TEXT
§ §

Searching for the Truth About
the TIMSS 4th Grade Math Test
Did The United States Deserve
the "Above Average" Ranking?
Although the United States ranked below the
"international
mean" for the TIMSS 8th grade math test and near the bottom for
the
TIMSS 12th grade math test, our 4th graders appeared to save the day
with
an "above average" performance. But a careful reading of TIMSS
documentation casts serious doubt on the validity of this
apparently
positive result.
The TIMSS 4th Grade Math Test: Background Information
-
TIMSS refers to the Third International Mathematics and Science Study.
-
Although conventionally referred to as "the TIMSS 4th grade math test",
the test was targeted at nine-year-olds and actually given to 3rd and
4th
graders in most countries, including the United States.
-
Twenty six countries participated, with approximately 150 schools per
country.
-
In the United States 182 schools with 7,296 students participated
for grade 4, and 186 schools with 3,819 students participated for grade
3. Private schools were included. How many? They
didn't
say.1 (See Reference Notes)
-
The TIMSS 4th grade math test was given during the period September,
1994
through May, 1995.
-
There were actually 8 different tests, with some questions occurring in
multiple tests.2
-
Test items were grouped into 26 mutually exclusive test item "clusters".
-
There were 8 test booklets, each containing 7 clusters.
-
The total test time, for both math and science, was 64 minutes.
-
Math was emphasized in 4 booklets, with 34, 37, 37, and 38
minutes
for math.
-
Science was emphasized in 4 booklets, with 18, 19, 19, and 24 minutes
for
math.
-
For all 8 booklets, the average time for math was 28.25
minutes.
-
The TIMSS International Study Center, located at Boston College, was
responsible
for supervising all aspects of the design and implementation of the 4th
grade math test.
-
The US TIMSS Steering Committee included Dr. John Dossey and Dr. Mary
Lindquist,
both past presidents of the National Council of Teachers of Mathematics
(NCTM).3
-
There was one National Research Coordinator (NRC) per country.
The
NRC for the United States was Dr. William H. Schmidt, a professor
of counseling, educational psychology, and special education in the
College
of Education at Michigan State University.

§ §

STORED DATA

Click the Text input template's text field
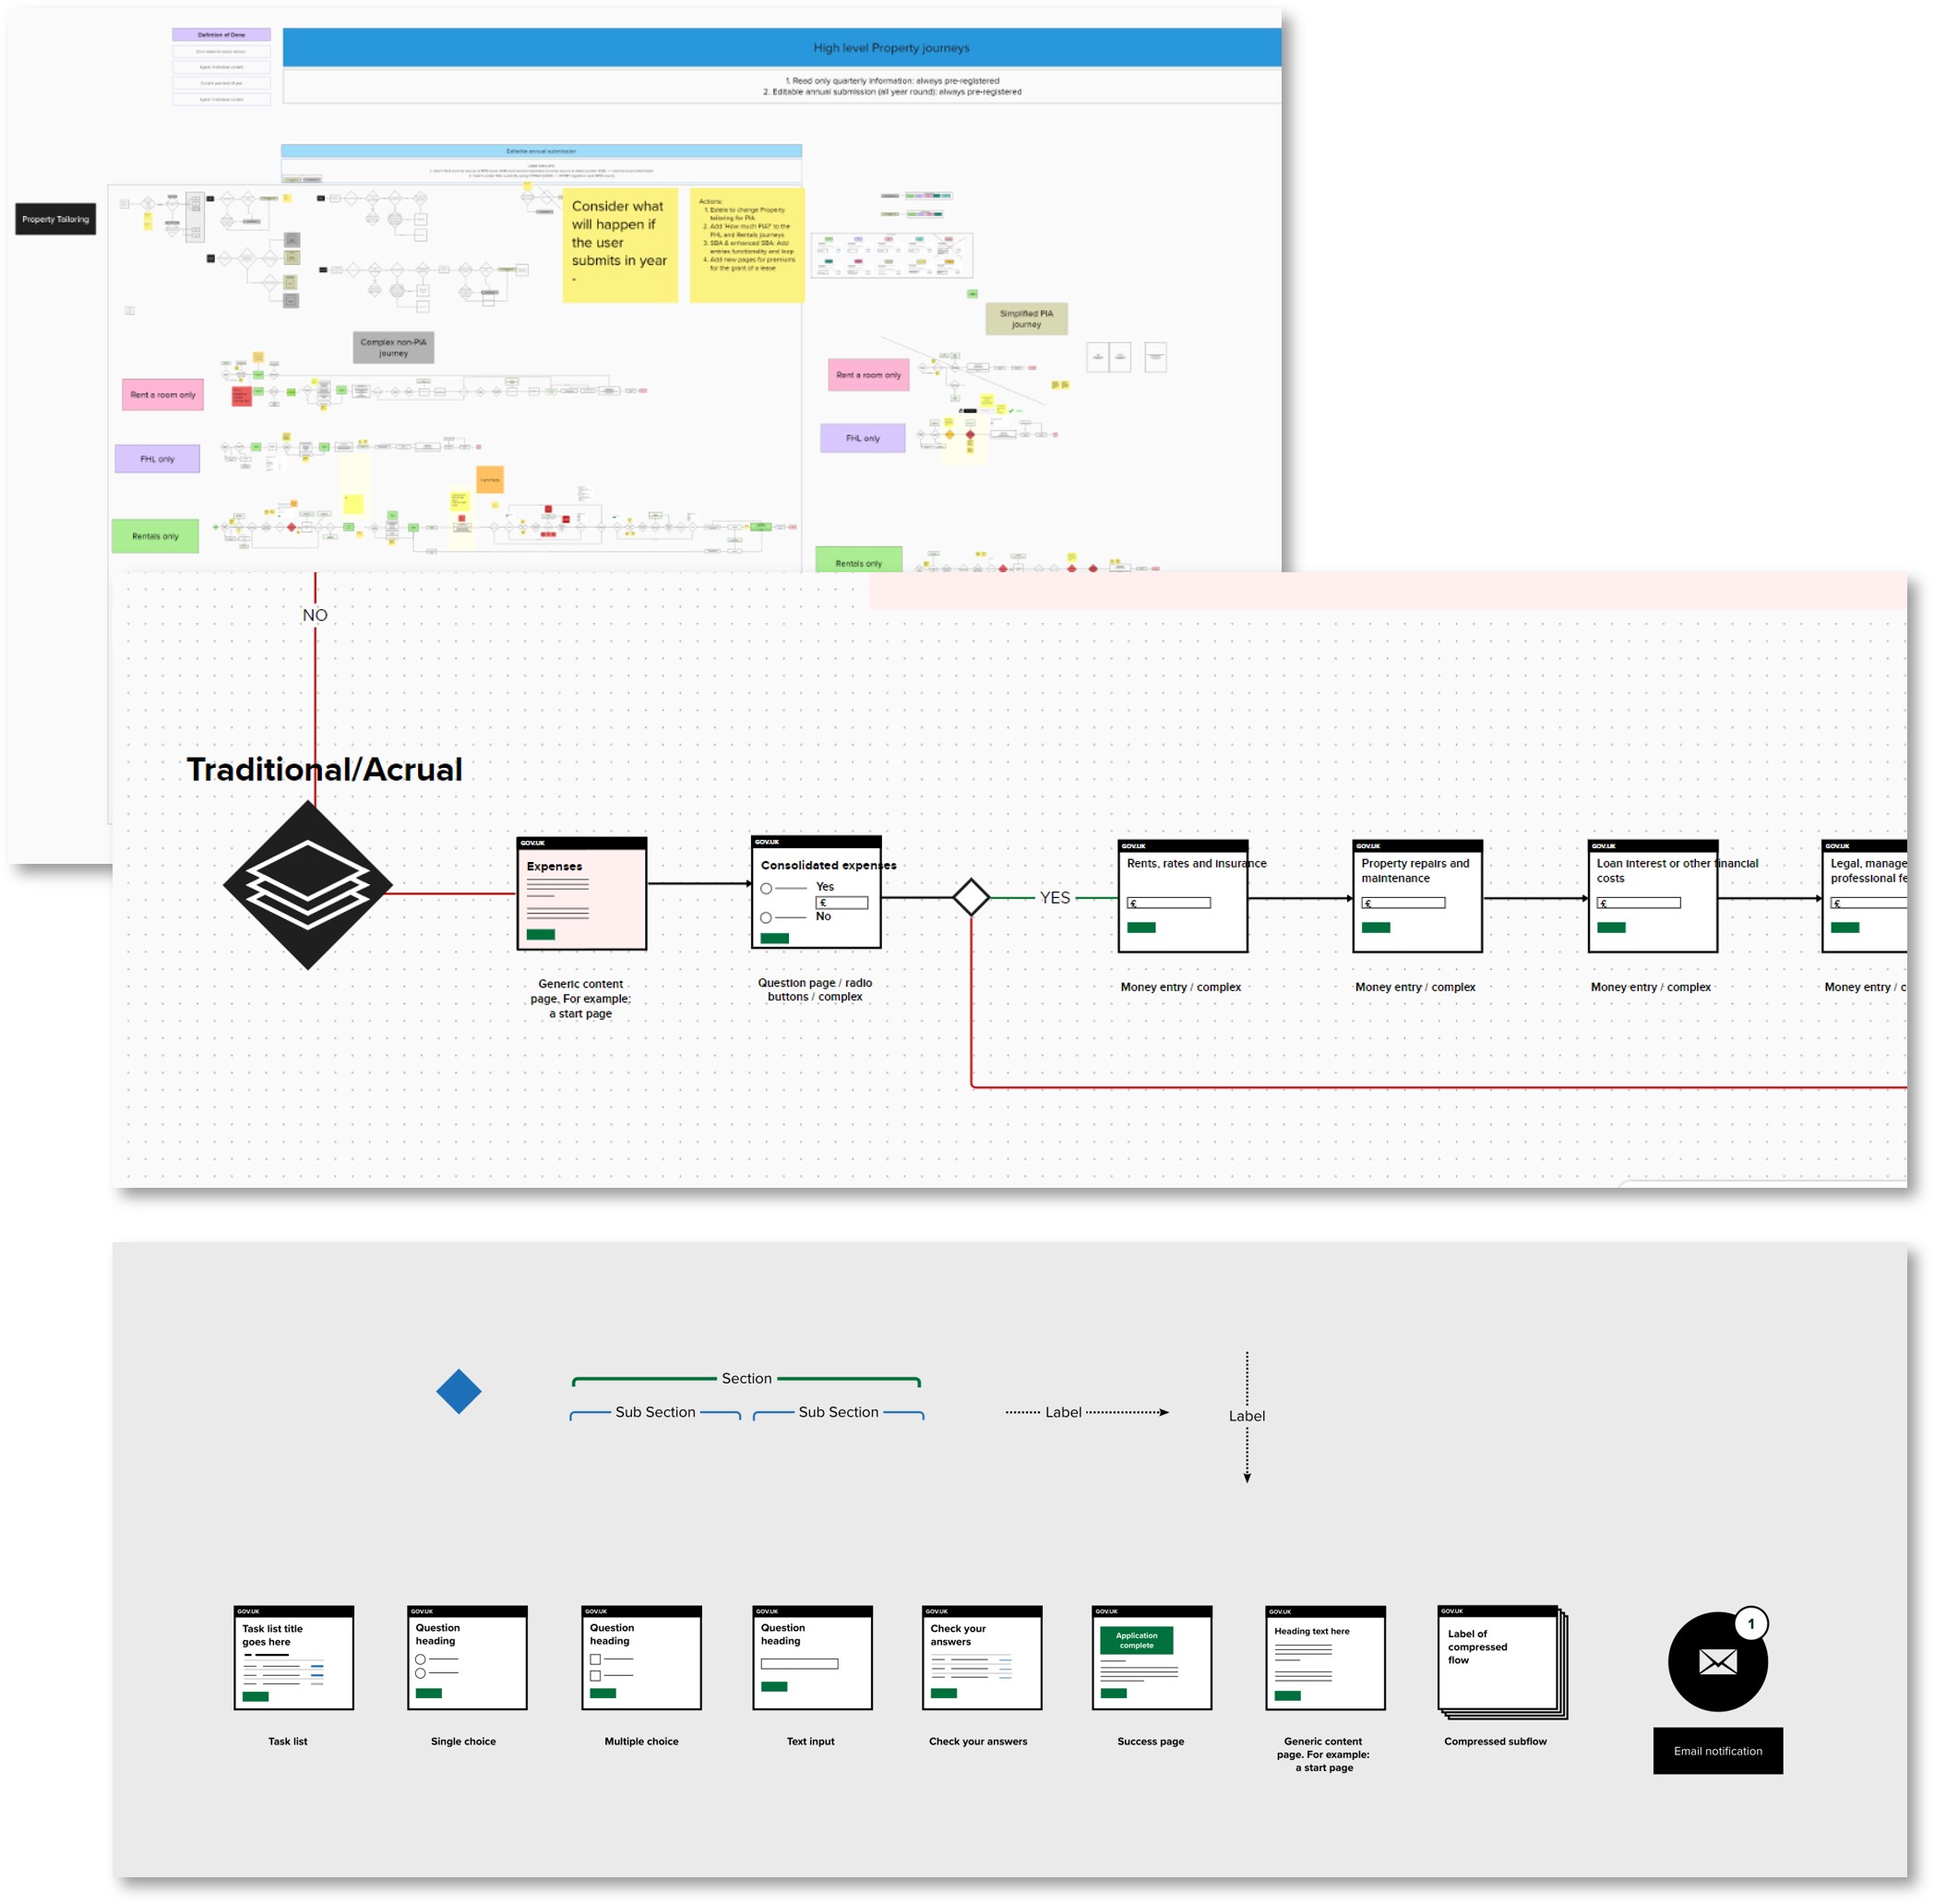 (x=799, y=1664)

§ §

WRITTEN TASKS
1. Rewrite the stretch of the TIMSS page from "The TIMSS 4th Grade Math Test: Background" through "the United States.", changing "nine-year-olds" to "children aged nine".
2. Does the TIMSS page agree with each statement? (a) In the United States, the test was given to both 3rd and 4th graders. (b) Thirty countries took part. (c) Math and science together took 64 minutes of test time.

EXERCISE RESULTS
1.
The TIMSS 4th Grade Math Test: Background Information
-
TIMSS refers to the Third International Mathematics and Science Study.
-
Although conventionally referred to as "the TIMSS 4th grade math test",
the test was targeted at children aged nine and actually given to 3rd and
4th
graders in most countries, including the United States.

2.
(a) Yes: "actually given to 3rd and 4th graders in most countries, including the United States."
(b) No: "Twenty six countries participated, with approximately 150 schools per country."
(c) Yes: "The total test time, for both math and science, was 64 minutes."